Exercise directions: Check every line below for the word "sidebar" and copy the ones that have it.
------------------------------------------------
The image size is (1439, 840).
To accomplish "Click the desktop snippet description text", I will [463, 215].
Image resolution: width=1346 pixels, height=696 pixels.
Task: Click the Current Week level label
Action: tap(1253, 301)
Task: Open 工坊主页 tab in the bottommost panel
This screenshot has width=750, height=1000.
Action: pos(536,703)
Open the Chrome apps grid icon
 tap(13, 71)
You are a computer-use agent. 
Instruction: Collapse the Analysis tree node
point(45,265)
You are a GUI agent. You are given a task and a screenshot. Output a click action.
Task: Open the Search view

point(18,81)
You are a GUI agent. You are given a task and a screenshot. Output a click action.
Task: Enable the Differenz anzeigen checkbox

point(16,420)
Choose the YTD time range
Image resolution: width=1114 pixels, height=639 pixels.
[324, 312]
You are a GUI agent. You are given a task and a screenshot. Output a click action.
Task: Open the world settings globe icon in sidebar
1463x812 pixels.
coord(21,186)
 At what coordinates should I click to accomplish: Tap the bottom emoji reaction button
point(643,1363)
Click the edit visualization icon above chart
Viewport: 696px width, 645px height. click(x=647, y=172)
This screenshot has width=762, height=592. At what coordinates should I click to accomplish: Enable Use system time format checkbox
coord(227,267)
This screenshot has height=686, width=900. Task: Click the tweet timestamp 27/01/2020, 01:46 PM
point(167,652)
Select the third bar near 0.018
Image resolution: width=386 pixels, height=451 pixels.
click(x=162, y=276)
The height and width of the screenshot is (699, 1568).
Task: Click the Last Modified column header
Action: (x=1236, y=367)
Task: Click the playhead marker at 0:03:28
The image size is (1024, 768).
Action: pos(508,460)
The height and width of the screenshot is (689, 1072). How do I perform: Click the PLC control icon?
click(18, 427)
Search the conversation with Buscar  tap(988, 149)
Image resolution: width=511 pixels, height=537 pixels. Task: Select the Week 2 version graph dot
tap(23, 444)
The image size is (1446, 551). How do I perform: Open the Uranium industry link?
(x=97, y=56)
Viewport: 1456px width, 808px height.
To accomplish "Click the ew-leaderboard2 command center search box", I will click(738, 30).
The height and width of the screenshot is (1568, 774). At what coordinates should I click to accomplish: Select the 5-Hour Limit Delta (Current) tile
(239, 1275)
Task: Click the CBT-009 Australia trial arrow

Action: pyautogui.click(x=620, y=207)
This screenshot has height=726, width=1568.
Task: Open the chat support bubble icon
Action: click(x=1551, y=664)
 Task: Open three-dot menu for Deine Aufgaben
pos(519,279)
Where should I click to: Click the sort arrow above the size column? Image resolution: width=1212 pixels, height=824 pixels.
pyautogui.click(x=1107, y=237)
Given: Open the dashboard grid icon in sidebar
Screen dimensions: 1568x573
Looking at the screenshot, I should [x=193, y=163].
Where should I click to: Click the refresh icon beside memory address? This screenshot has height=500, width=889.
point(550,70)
------------------------------------------------
Solution to this exercise:
Task: Open the world settings globe icon in sidebar
Given: Open the dashboard grid icon in sidebar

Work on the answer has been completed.